** PAGE **
--- Begin ---

🎯 SRE Playground

The goal of this project is to introduce you to basic SRE topics. It was designed to give an overview covered by SRE during a whole application life-cycle.

📖 Walkthrough

We will divide this challenge into multiple stages to more closely explain what is happening in each cycle.

💭 Design
💻 Implementation
- Architecture overview
- Infrastructure specifications
🏁 Challenges
- Code submission
- Scoring
⭐ Further references

💭 Design

Start by thinking about how the whole infrastructure can be deployed, maintained, monitored, discarded, extended, or automated. The point of this step is to have a clearer picture of how to proceed, to rule out all the improbable scenarios and major blockers. In this step, try to answer some basic questions.

"Once you eliminate the impossible, whatever remains, no matter how improbable, must be the truth." - Sherlock Holmes

❔ What is the tech-stack?

It will give you an idea of what technologies you as an SRE should continue with. Remember, you are defining the way how the whole process is going to work. Hence, you need to decide on the tools you are going to be working with.

Example
You bought some IKEA furniture. What tools are you going to use for its assembly?

❔ How does it work?

--- End ---

** REQUESTS **
a - Shorten the paragraph of the SRE Playground page that begins "Start by thinking about how the whole infrastructure" into a brief list that keeps its main points.
b - Retype the part of the SRE Playground page that opens with the words containing "It will give" and closes with "be working with.".
c - What does the SRE Playground page give as the goal of the project?

(Collected data)
--- Begin ---

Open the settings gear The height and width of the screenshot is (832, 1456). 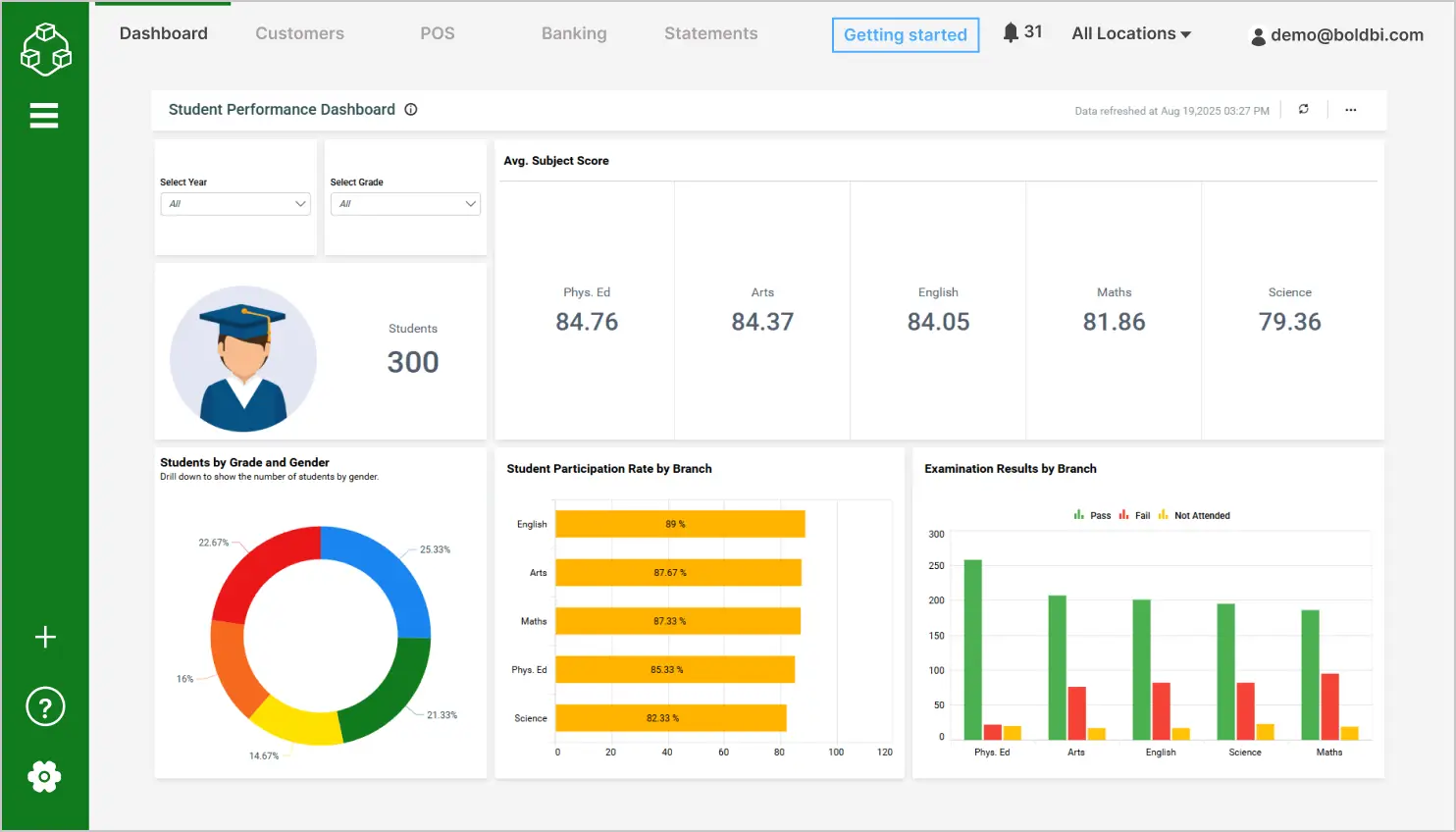(44, 776)
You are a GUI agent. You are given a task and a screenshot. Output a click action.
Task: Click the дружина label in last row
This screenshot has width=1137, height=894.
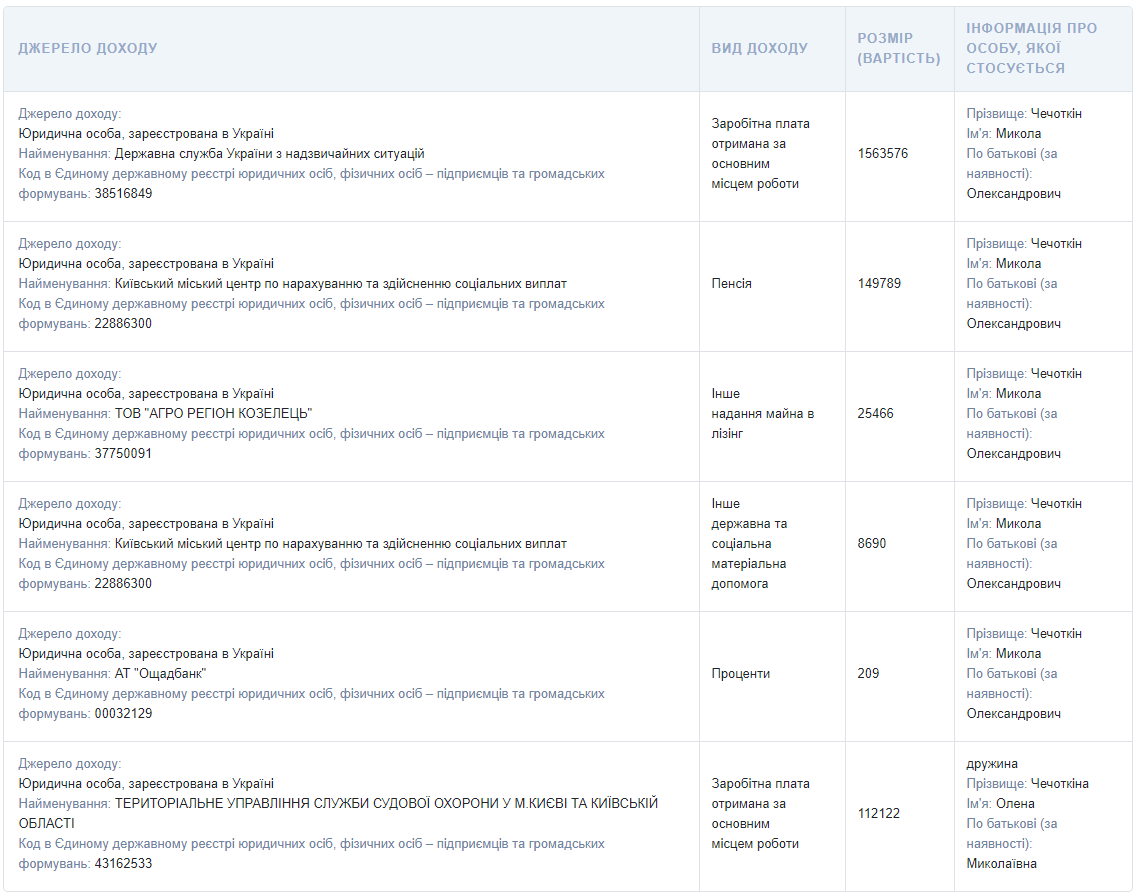(x=992, y=764)
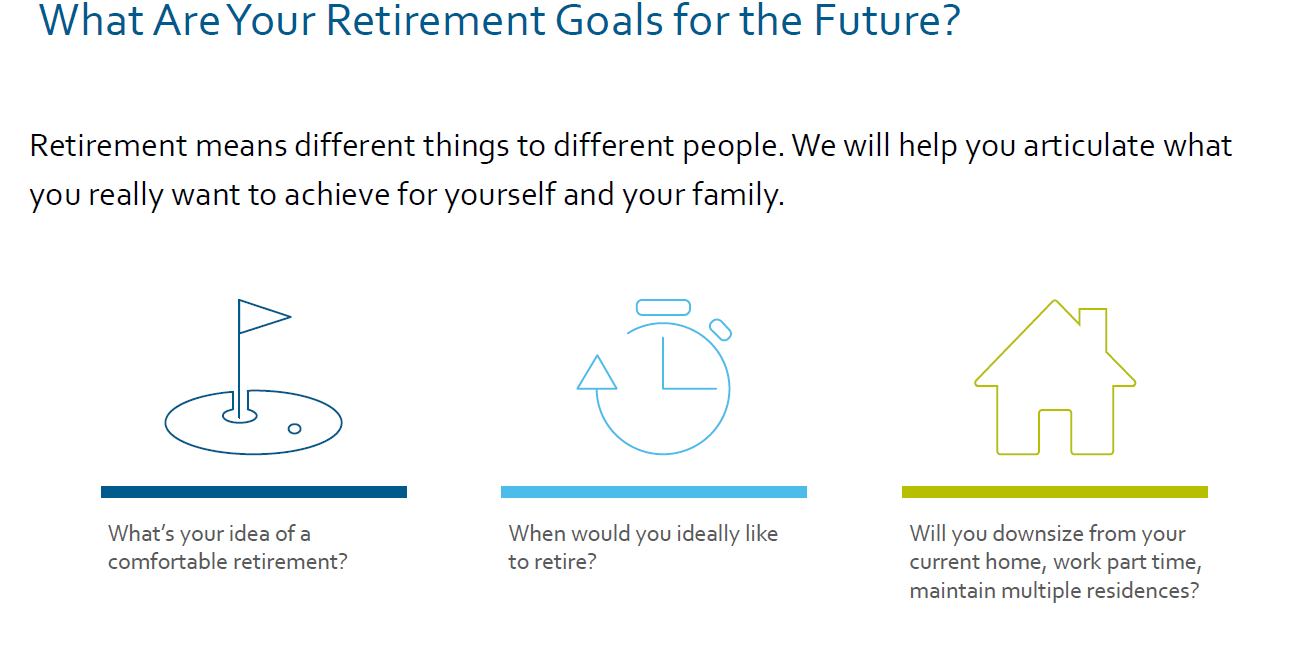Click the "What Are Your Retirement Goals" heading
Viewport: 1303px width, 650px height.
coord(500,22)
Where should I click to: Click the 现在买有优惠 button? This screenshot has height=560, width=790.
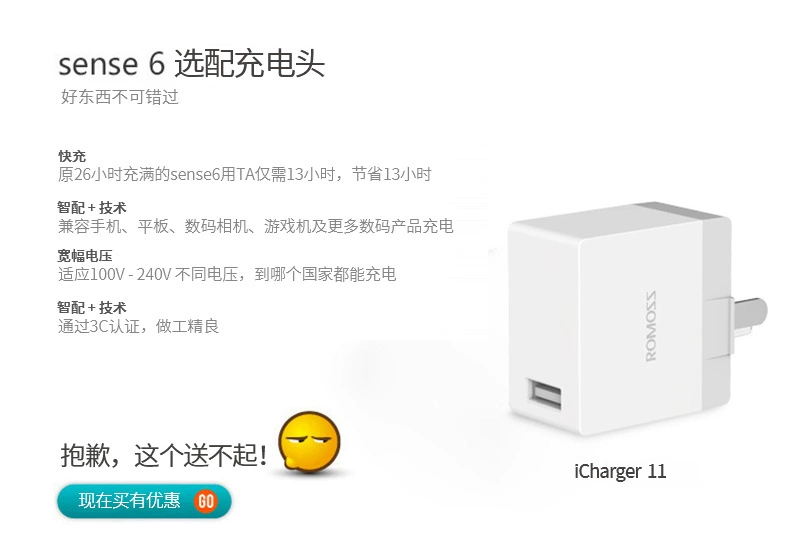(x=144, y=501)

--- End ---

** SOLUTION SET **
a -
- Think about how the whole infrastructure can be deployed, maintained, monitored, discarded, extended, or automated.
- The aim is a clearer picture of how to proceed and ruling out improbable scenarios and major blockers.
- Try to answer some basic questions in this step.

b -
It will give you an idea of what technologies you as an SRE should continue with. Remember, you are defining the way how the whole process is going to work. Hence, you need to decide on the tools you are going to be working with.

c - To introduce you to basic SRE topics.